2.2. Modified Cartesian Factorized Backprojection Algorithm

In this section, the proposed modified CFBP algorithm is introduced in detail. An azimuth-time varying range FM rate is used for range compression. The residual error due to mismatch is also analyzed in detail. Then, the range history and compensation phase are derived for imaging processing. Finally, the processing flow chart of the proposed algorithm is presented.

2.2.1. Processing Flow of the Modified CFBP Algorithm

In the first step of the imaging processing, an azimuth-time-varying FM rate $K_n\left(\eta \right)$ is used for range compression. However, it can be seen from Equation (13) that $K_n\left(\eta \right)$ is dependent on the relative position between the target and SAR platform. As a result, $K_n\left(\eta \right)$ is different for different targets.

In general, in order to improve the efficiency of processing, the target ${\mathbf{T}}_0$ in the center of the scene is selected as the reference point. Therefore, $K_0\left(\eta \right)$ calculated from the target ${\mathbf{T}}_0$ is used for range compression. Thus, the focusing quality of the target ${\mathbf{T}}_0$ is the best in the scene. The residual error of other targets in the scene introduced by the range compression mismatch should be analyzed. The detailed analysis can be seen in the next subsection.

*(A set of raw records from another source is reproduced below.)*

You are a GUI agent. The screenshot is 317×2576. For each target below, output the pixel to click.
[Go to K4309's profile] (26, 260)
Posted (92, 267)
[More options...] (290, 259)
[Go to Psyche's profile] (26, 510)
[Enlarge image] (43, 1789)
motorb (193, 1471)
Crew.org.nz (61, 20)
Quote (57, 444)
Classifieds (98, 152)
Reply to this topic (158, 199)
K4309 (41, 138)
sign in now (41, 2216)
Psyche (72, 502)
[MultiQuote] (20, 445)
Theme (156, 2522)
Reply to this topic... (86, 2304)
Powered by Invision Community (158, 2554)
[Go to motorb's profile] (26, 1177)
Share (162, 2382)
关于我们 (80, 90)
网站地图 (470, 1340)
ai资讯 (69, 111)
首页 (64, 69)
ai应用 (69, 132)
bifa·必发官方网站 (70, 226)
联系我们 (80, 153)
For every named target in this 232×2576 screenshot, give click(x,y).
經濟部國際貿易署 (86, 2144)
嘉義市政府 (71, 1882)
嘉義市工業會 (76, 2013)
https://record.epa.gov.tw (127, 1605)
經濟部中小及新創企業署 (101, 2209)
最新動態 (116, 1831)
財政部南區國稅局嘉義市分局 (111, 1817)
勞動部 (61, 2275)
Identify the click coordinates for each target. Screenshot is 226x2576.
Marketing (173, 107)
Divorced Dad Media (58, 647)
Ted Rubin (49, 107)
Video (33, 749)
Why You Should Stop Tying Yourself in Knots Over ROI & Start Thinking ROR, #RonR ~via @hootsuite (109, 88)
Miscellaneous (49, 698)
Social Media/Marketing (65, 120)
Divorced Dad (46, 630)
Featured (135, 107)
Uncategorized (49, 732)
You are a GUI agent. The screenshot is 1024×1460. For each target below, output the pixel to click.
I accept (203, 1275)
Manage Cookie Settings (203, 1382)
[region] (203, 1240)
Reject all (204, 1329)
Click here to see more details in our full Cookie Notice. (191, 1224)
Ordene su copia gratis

After range compression, the signal can be expressed as follows

$$\begin{array}{cc}\hfill S_0(\tau ,\eta )& =\mathrm{sinc}\left\{B_r{\left(\tau -\left(\frac{{\tau }_{d,n}\left(\eta \right)}{1-{\alpha }_n\left(\eta \right)}+\frac{f_0{\alpha }_n\left(\eta \right)}{K_n\left(\eta \right)}\right)\right)}^2\right\}\exp \left\{-j2\pi f_0\frac{{\tau }_{d,n}\left(\eta \right)}{1-{\alpha }_n\left(\eta \right)}-j\pi f_0^2\frac{{\alpha }_n^2\left(\eta \right)}{K_n\left(\eta \right)}\right\}\hfill \end{array}$$

(14)

where $B_r$ is the range frequency bandwidth. Transform the Equation (14) into the range frequency domain

$$\begin{array}{}{S}_0(f,\eta )=\mathrm{rect}\left(\frac{f_r}{B_r}\right)\exp \left\{-j2\pi f_r{\left(\frac{{\tau }_{d,n}\left(\eta \right)}{1-{\alpha }_n\left(\eta \right)}+\frac{f_0{\alpha }_n\left(\eta \right)}{K_n\left(\eta \right)}\right)}^2\right\}\exp \left\{-j2\pi f_0\frac{{\tau }_{d,n}\left(\eta \right)}{1-{\alpha }_n\left(\eta \right)}-j\pi f_0^2\frac{{\alpha }_n^2\left(\eta \right)}{K_n\left(\eta \right)}\right\}\end{array}$$

(15)

In first processing step of CFBP algorithm, the synthetic aperture is split into N subapertures. The impulse response function (IRF) at position $(x_i,y_i,z_i)$ generated from nth subaperture can be written as

$$I_n(x_i,y_i)={\int }_{{\eta }_{n,begin}}^{{\eta }_{n,end}}{S}_0(\tau ,\eta )\exp \left\{j2\pi f_0\frac{{\tau }_{d,n}\left(\eta \right)}{1-{\alpha }_n\left(\eta \right)}+j\pi f_0^2\frac{{\alpha }_n^2\left(\eta \right)}{K_n\left(\eta \right)}\right\}d\eta$$

(16)

where ${\eta }_{n,begin}$ and ${\eta }_{n,end}$ denotes the start and the end times of the nth subaperture.

To decrease the NSR of subimage, two spectrum compression filters of nth subaperture are used in CFBP algorithm, which can be expressed as follows [31,33]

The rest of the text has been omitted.